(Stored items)
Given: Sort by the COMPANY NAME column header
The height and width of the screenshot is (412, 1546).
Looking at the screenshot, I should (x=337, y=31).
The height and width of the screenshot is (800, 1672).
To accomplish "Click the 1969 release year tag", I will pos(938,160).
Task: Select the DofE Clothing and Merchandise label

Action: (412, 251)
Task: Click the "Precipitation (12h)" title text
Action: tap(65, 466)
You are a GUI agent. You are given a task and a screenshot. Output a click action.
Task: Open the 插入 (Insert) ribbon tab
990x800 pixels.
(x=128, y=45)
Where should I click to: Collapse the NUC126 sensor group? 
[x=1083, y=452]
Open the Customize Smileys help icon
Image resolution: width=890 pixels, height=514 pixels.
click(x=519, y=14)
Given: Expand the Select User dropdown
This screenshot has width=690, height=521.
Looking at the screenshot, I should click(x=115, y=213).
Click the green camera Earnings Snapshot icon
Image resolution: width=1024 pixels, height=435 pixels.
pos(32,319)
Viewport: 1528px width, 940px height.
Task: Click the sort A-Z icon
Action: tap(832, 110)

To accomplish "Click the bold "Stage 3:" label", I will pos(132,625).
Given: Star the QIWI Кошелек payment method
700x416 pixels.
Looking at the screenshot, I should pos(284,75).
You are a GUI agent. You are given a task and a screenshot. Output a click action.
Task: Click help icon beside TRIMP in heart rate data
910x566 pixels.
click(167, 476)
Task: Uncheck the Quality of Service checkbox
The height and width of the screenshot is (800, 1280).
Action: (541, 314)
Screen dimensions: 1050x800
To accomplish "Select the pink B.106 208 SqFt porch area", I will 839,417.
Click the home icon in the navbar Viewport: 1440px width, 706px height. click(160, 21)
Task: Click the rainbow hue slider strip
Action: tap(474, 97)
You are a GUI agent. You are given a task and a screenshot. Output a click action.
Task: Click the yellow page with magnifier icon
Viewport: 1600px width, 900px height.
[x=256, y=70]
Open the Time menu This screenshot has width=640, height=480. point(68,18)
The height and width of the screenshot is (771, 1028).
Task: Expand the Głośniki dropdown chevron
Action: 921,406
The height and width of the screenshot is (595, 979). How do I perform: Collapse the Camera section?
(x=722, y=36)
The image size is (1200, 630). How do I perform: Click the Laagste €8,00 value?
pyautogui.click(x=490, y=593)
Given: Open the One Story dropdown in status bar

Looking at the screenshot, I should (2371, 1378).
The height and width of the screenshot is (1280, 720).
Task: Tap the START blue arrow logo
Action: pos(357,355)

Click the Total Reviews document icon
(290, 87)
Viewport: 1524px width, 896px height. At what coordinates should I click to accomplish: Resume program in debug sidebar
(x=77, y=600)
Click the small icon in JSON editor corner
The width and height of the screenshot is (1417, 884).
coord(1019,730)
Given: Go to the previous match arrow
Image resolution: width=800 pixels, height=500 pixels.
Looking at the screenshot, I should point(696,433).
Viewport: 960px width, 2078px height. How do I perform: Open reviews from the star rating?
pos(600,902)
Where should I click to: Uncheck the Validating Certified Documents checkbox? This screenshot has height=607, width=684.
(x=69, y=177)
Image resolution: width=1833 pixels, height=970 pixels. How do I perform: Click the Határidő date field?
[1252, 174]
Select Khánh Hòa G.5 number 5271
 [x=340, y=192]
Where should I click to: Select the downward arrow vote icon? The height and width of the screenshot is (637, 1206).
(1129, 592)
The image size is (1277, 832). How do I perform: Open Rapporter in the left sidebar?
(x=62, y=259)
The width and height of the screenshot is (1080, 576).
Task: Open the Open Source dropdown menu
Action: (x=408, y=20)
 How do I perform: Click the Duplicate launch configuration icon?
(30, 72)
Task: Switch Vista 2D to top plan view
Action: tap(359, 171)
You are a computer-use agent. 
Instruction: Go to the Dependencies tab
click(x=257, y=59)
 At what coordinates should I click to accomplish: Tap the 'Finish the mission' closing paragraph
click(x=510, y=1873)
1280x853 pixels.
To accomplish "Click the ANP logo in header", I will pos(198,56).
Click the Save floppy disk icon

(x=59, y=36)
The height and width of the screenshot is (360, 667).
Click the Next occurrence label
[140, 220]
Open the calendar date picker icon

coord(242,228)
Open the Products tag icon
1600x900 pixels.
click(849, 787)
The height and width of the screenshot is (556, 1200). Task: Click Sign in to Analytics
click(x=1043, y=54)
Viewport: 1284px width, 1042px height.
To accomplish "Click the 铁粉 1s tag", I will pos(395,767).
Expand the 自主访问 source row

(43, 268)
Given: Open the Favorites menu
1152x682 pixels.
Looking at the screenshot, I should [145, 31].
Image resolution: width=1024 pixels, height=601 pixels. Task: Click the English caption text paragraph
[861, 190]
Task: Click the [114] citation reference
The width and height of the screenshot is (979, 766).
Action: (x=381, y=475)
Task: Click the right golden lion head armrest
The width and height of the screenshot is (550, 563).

Instructions to follow: Output all of the data exactly as given.

Answer for this exercise:
Given: Sort by the COMPANY NAME column header
The height and width of the screenshot is (412, 1546).
Looking at the screenshot, I should (x=337, y=31).
The height and width of the screenshot is (800, 1672).
To accomplish "Click the 1969 release year tag", I will pos(938,160).
Task: Select the DofE Clothing and Merchandise label

Action: (412, 251)
Task: Click the "Precipitation (12h)" title text
Action: tap(65, 466)
You are a GUI agent. You are given a task and a screenshot. Output a click action.
Task: Open the 插入 (Insert) ribbon tab
990x800 pixels.
(x=128, y=45)
Where should I click to: Collapse the NUC126 sensor group? 
[x=1083, y=452]
Open the Customize Smileys help icon
Image resolution: width=890 pixels, height=514 pixels.
click(x=519, y=14)
Given: Expand the Select User dropdown
This screenshot has width=690, height=521.
Looking at the screenshot, I should click(x=115, y=213).
Click the green camera Earnings Snapshot icon
Image resolution: width=1024 pixels, height=435 pixels.
pos(32,319)
Viewport: 1528px width, 940px height.
Task: Click the sort A-Z icon
Action: tap(832, 110)

To accomplish "Click the bold "Stage 3:" label", I will pos(132,625).
Given: Star the QIWI Кошелек payment method
700x416 pixels.
Looking at the screenshot, I should pos(284,75).
You are a GUI agent. You are given a task and a screenshot. Output a click action.
Task: Click help icon beside TRIMP in heart rate data
910x566 pixels.
click(167, 476)
Task: Uncheck the Quality of Service checkbox
The height and width of the screenshot is (800, 1280).
Action: (541, 314)
Screen dimensions: 1050x800
To accomplish "Select the pink B.106 208 SqFt porch area", I will 839,417.
Click the home icon in the navbar Viewport: 1440px width, 706px height. click(160, 21)
Task: Click the rainbow hue slider strip
Action: tap(474, 97)
You are a GUI agent. You are given a task and a screenshot. Output a click action.
Task: Click the yellow page with magnifier icon
Viewport: 1600px width, 900px height.
[x=256, y=70]
Open the Time menu This screenshot has width=640, height=480. point(68,18)
The height and width of the screenshot is (771, 1028).
Task: Expand the Głośniki dropdown chevron
Action: 921,406
The height and width of the screenshot is (595, 979). How do I perform: Collapse the Camera section?
(x=722, y=36)
The image size is (1200, 630). How do I perform: Click the Laagste €8,00 value?
pyautogui.click(x=490, y=593)
Given: Open the One Story dropdown in status bar

Looking at the screenshot, I should (2371, 1378).
The height and width of the screenshot is (1280, 720).
Task: Tap the START blue arrow logo
Action: pos(357,355)

Click the Total Reviews document icon
(290, 87)
Viewport: 1524px width, 896px height. At what coordinates should I click to accomplish: Resume program in debug sidebar
(x=77, y=600)
Click the small icon in JSON editor corner
The width and height of the screenshot is (1417, 884).
coord(1019,730)
Given: Go to the previous match arrow
Image resolution: width=800 pixels, height=500 pixels.
Looking at the screenshot, I should point(696,433).
Viewport: 960px width, 2078px height. How do I perform: Open reviews from the star rating?
pos(600,902)
Where should I click to: Uncheck the Validating Certified Documents checkbox? This screenshot has height=607, width=684.
(x=69, y=177)
Image resolution: width=1833 pixels, height=970 pixels. How do I perform: Click the Határidő date field?
[1252, 174]
Select Khánh Hòa G.5 number 5271
 [x=340, y=192]
Where should I click to: Select the downward arrow vote icon? The height and width of the screenshot is (637, 1206).
(1129, 592)
The image size is (1277, 832). How do I perform: Open Rapporter in the left sidebar?
(x=62, y=259)
The width and height of the screenshot is (1080, 576).
Task: Open the Open Source dropdown menu
Action: (x=408, y=20)
 How do I perform: Click the Duplicate launch configuration icon?
(30, 72)
Task: Switch Vista 2D to top plan view
Action: tap(359, 171)
You are a computer-use agent. 
Instruction: Go to the Dependencies tab
click(x=257, y=59)
 At what coordinates should I click to accomplish: Tap the 'Finish the mission' closing paragraph
click(x=510, y=1873)
1280x853 pixels.
To accomplish "Click the ANP logo in header", I will pos(198,56).
Click the Save floppy disk icon

(x=59, y=36)
The height and width of the screenshot is (360, 667).
Click the Next occurrence label
[140, 220]
Open the calendar date picker icon

coord(242,228)
Open the Products tag icon
1600x900 pixels.
click(849, 787)
The height and width of the screenshot is (556, 1200). Task: Click Sign in to Analytics
click(x=1043, y=54)
Viewport: 1284px width, 1042px height.
To accomplish "Click the 铁粉 1s tag", I will pos(395,767).
Expand the 自主访问 source row

(43, 268)
Given: Open the Favorites menu
1152x682 pixels.
Looking at the screenshot, I should [145, 31].
Image resolution: width=1024 pixels, height=601 pixels. Task: Click the English caption text paragraph
[861, 190]
Task: Click the [114] citation reference
The width and height of the screenshot is (979, 766).
Action: (x=381, y=475)
Task: Click the right golden lion head armrest
The width and height of the screenshot is (550, 563).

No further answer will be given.